Sabarimala and it’s Near by Issues

Sabarimala and it’s Near by Issues

  • Sabarimala temple entry issue = Tussle between the temple’s right to decide for itself how its religious affairs ought to be managed, the rights of a community of devotees who believe that a bar on women’s entry is an essential religious practice, and the rights of those women seeking to assert not only their freedom to unreservedly enter and pray at the shrine, but also their rights to be recognised as equals under the Constitution.

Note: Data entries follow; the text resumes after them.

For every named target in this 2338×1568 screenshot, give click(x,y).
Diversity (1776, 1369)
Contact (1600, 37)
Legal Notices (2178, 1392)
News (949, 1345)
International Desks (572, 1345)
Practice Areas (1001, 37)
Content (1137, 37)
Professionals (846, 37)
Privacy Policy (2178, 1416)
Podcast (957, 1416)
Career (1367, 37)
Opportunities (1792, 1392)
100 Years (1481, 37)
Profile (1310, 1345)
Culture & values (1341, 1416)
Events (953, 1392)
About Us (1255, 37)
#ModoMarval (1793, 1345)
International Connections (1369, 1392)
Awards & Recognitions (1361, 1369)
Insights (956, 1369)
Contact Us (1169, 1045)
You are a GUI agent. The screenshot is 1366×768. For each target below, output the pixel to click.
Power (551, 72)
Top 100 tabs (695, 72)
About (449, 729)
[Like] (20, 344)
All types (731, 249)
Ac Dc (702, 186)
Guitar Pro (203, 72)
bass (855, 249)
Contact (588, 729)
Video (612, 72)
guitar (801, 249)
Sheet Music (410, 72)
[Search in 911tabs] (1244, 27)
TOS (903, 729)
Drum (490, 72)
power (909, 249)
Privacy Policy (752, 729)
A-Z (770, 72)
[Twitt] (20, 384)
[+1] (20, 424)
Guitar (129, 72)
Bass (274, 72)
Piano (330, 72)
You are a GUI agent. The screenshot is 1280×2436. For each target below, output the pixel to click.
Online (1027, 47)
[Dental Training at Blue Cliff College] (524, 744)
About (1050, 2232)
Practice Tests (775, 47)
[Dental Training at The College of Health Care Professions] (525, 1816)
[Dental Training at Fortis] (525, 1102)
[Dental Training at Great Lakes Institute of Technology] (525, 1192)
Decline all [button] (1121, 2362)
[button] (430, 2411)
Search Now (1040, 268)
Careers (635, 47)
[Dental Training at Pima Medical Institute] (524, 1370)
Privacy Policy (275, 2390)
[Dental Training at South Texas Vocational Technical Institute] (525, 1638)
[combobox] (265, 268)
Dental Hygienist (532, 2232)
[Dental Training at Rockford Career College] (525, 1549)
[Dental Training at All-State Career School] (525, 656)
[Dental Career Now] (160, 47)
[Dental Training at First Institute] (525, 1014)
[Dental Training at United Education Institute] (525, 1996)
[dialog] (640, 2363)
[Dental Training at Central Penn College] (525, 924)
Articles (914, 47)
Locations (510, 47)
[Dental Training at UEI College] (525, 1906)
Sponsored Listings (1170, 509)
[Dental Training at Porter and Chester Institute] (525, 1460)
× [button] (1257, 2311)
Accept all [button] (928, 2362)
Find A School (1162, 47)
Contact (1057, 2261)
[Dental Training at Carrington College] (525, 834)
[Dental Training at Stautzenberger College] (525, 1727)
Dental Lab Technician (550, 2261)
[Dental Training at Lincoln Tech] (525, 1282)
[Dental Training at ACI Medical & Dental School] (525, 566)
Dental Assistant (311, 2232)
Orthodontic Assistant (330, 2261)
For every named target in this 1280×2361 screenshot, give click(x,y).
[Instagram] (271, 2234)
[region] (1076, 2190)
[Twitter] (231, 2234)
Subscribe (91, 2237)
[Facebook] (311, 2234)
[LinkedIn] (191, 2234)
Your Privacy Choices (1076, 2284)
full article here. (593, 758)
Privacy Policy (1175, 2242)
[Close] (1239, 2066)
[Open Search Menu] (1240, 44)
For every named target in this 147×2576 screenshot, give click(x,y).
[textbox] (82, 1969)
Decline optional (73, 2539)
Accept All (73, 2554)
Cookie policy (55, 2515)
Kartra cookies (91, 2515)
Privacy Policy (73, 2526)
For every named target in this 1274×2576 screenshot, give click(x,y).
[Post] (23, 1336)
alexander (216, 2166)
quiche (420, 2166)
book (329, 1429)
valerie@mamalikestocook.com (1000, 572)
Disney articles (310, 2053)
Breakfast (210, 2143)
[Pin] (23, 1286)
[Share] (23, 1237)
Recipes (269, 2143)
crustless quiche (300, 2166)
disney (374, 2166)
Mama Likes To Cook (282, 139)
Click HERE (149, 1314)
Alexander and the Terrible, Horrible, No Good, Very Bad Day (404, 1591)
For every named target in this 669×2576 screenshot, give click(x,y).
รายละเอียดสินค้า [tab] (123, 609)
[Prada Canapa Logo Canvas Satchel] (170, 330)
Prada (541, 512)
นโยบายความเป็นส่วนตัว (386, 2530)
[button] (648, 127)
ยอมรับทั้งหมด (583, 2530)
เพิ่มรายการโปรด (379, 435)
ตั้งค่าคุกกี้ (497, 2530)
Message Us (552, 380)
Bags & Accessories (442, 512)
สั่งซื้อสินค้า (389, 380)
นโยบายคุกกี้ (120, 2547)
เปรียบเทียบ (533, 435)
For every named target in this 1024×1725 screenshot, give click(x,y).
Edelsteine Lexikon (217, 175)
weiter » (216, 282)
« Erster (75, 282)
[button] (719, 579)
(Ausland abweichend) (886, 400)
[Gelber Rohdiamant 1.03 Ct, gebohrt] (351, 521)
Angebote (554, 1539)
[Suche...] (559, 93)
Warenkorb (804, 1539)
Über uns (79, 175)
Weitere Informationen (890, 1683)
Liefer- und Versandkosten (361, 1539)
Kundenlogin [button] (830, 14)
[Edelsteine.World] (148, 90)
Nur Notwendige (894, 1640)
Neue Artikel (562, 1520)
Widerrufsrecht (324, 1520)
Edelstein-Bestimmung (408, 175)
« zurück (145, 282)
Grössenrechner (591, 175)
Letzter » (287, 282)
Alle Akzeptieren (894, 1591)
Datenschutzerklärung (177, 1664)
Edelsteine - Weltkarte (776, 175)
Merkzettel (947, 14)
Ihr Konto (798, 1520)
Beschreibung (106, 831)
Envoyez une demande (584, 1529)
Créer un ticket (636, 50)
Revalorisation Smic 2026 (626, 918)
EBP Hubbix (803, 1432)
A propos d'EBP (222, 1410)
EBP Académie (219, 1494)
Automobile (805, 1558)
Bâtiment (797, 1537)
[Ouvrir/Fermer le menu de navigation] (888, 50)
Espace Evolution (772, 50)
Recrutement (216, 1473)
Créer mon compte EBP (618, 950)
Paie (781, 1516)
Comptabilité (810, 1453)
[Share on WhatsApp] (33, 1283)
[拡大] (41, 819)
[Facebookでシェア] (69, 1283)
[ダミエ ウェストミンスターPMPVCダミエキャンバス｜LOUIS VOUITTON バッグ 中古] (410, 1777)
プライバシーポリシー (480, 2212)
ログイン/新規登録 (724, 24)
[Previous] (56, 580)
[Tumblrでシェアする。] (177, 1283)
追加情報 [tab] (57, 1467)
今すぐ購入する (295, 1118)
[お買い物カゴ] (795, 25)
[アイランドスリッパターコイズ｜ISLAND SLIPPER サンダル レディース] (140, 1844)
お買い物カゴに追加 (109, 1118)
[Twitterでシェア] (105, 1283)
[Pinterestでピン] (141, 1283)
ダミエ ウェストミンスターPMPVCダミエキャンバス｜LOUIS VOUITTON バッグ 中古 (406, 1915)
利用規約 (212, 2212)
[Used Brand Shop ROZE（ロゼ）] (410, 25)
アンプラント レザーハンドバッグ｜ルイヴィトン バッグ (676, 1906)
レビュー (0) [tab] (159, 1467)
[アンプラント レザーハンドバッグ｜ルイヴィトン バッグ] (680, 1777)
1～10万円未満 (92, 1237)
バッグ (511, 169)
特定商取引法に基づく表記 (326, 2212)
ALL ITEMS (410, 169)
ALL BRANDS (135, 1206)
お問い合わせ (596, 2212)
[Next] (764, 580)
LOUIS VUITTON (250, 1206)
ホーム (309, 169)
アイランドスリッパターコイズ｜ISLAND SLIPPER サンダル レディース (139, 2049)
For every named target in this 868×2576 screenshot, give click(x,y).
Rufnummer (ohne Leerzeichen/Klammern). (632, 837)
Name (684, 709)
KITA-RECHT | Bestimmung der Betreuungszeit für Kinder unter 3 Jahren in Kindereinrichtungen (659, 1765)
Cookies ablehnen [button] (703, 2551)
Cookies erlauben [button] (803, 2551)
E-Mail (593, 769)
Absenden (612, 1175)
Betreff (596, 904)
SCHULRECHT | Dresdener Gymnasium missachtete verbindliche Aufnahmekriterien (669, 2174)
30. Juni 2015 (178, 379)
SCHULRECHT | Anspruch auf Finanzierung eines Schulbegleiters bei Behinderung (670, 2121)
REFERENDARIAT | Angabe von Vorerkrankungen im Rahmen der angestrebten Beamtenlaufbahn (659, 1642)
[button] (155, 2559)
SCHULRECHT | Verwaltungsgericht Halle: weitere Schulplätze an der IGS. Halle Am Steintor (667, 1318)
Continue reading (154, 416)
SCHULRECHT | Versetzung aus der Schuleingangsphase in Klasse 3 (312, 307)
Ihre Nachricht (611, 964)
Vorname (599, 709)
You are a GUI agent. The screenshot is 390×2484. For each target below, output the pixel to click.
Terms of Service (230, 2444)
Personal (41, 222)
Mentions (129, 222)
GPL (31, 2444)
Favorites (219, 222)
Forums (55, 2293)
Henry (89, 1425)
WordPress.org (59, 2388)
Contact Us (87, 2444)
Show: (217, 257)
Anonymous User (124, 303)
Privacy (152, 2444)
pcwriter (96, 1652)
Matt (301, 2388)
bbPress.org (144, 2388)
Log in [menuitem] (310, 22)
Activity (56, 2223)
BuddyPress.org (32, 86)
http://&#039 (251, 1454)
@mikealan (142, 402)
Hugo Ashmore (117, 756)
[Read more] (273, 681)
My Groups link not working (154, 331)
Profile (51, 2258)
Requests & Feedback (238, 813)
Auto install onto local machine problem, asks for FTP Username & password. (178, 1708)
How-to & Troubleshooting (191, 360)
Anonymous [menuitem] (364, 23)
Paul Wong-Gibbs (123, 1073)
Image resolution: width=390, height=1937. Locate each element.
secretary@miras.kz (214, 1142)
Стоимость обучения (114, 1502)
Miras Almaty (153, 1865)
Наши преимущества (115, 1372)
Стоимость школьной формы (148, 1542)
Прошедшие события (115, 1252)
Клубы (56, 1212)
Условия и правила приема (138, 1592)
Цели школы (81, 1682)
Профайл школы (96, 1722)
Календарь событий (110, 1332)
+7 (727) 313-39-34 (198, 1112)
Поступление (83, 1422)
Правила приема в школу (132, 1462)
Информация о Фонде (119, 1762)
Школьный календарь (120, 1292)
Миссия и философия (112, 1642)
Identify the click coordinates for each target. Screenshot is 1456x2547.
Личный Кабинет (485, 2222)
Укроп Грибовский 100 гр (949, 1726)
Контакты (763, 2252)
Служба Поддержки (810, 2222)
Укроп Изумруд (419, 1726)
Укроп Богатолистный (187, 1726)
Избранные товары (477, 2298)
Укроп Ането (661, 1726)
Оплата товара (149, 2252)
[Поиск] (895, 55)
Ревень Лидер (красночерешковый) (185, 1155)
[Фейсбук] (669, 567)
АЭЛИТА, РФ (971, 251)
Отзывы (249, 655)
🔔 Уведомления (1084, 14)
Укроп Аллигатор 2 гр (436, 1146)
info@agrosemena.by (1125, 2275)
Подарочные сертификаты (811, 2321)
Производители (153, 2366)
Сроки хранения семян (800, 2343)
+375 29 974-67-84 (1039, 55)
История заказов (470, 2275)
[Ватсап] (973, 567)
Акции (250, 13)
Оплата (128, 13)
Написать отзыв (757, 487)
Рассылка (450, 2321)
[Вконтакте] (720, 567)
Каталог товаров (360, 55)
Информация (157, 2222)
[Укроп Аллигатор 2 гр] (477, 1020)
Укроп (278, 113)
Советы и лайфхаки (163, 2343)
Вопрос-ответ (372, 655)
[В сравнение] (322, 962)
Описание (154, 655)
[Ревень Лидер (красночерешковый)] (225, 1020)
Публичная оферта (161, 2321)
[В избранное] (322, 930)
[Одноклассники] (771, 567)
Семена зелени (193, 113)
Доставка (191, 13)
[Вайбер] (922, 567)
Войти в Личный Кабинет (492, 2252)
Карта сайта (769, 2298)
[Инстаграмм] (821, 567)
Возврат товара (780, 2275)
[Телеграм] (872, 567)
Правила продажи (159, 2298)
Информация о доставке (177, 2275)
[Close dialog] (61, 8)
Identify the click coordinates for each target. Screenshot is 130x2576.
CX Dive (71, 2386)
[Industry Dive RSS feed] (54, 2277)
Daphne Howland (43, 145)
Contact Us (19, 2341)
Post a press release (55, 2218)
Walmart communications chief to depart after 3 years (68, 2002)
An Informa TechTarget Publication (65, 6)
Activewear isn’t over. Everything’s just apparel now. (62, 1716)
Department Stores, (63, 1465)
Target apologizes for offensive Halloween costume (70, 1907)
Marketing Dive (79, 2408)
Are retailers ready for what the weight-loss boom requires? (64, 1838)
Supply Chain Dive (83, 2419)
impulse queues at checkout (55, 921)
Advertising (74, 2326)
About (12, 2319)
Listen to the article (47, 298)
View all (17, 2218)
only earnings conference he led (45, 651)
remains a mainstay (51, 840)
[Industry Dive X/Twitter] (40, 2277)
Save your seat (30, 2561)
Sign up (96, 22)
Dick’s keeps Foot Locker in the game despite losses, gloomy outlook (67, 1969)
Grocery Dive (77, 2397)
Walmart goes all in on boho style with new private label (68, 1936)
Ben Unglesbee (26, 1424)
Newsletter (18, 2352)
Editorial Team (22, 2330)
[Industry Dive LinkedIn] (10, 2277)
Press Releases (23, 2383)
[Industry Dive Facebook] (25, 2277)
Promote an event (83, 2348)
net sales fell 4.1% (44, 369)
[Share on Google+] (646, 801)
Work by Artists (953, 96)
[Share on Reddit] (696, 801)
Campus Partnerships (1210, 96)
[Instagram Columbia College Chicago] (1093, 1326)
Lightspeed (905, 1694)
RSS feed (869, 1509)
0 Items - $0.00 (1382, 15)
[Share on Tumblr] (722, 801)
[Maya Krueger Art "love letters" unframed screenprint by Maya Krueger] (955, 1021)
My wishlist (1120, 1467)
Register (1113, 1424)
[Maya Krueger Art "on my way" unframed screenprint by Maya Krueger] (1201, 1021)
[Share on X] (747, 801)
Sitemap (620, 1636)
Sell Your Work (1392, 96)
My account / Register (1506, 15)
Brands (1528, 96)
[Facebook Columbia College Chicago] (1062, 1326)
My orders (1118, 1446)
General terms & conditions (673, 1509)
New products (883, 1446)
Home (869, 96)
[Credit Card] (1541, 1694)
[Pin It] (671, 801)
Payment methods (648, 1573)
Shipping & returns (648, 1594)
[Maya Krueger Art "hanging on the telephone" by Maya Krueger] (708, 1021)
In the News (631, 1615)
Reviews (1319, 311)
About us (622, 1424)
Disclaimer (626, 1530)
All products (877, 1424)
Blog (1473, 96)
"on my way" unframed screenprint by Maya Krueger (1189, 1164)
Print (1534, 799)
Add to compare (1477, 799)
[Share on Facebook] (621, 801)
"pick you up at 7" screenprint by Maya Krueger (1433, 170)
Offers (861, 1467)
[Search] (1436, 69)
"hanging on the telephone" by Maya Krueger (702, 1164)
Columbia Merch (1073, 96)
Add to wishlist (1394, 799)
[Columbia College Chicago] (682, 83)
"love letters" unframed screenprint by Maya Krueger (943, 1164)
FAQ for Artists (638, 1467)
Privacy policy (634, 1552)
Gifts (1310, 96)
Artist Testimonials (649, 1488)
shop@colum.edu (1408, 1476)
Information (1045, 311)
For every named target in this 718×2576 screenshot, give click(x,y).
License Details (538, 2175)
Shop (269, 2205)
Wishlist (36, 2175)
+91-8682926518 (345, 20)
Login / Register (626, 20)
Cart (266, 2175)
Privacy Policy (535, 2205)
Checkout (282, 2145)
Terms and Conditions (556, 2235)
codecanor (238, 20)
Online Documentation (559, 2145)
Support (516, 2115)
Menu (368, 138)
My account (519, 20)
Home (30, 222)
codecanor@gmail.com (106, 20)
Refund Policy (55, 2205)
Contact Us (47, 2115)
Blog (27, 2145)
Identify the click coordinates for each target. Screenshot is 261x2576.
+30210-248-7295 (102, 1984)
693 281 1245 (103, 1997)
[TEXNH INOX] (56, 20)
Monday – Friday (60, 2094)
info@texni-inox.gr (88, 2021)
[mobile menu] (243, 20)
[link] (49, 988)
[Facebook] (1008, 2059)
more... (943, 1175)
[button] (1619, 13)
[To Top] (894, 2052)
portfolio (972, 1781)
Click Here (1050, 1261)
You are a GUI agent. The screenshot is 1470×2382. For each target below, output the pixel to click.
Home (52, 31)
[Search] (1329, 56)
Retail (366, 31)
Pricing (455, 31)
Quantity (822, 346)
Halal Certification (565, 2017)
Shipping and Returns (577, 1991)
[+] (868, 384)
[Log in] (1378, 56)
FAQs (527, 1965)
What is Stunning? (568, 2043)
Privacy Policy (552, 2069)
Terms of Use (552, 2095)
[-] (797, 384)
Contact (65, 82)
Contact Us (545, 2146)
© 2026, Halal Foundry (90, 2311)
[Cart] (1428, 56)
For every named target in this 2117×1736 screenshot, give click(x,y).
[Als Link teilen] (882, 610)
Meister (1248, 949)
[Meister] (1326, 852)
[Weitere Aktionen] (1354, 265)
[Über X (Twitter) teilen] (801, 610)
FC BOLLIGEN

  • Sabarimala temple in Kerala raise issues about religious freedom, gender equality and the right of women to worship + custom an integral part of India’s heritage
  • Ambubachi mela,Assam is also an occasion to spread awareness on menstrual hygiene while om the other hand women are prohibited to enter into sabarimala temple in kerala on the grounds of menstrual hygiene
  • The Constitution-makers used inverted commas compendiously to refer to ‘permanent’ and ‘temporary’ states of untouchability. The latter is incurred by a pious Hindu in many situations —for example, a full bath cures going to a funeral or touching a corpse, a proper puja and a dip in the Ganga cures going overseas or a contact with a foreigner. Menstruation cycles render a woman impure for three days. The Constitution forbids all states of “untouchability” and imposes a total prohibition on practising it. Even freedom of religion is subject to “other provisions of this Part”, and Article 17 is clearly such a provision
  • SC ruled that women of all ages may pray at sabarimala + prohibition reduced the freedom of religion to a “dead letter” + physiological and biological barriers have no place in religion + prohibition was founded on the notion that menstruating women are polluted and impure + social exclusion of women, based on menstrual status, a “form of untouchability.” + To exclude women was derogatory to equal citizenship
  • Religious practices are not all based on morality and rationality .So, judicial review in such practice is questionable as it would amount to rationalising religion + belief in a deity, and the form in which he has manifested himself is a fundamental right protected by Article 25(1) of the Constitution + India is a diverse country with different religions,customs,sects etc
  • Constitution exists not only to disenable entrenched structures of discrimination and prejudice, but to empower those who traditionally have been deprived of an equal citizenship
  • 67-year reign of a Bombay High Court judgment that personal law, religious customs, usages and beliefs are outside the ambit of fundamental rights of equality, life and dignity came to an end with sabarimala verdict of allowing women’s entry of all ages with sabarimala temple
  • Parallel between the restriction on women worshipping in Sabarimala temple and Mumbai’s famed Haji Ali Dargah. ‘exclusion’ is practised by both Hindus and Muslims and the “problem needs to be addressed’”
  • With the Supreme Court extending the right of worship to women, the immediate challenge is to make it gender-friendly.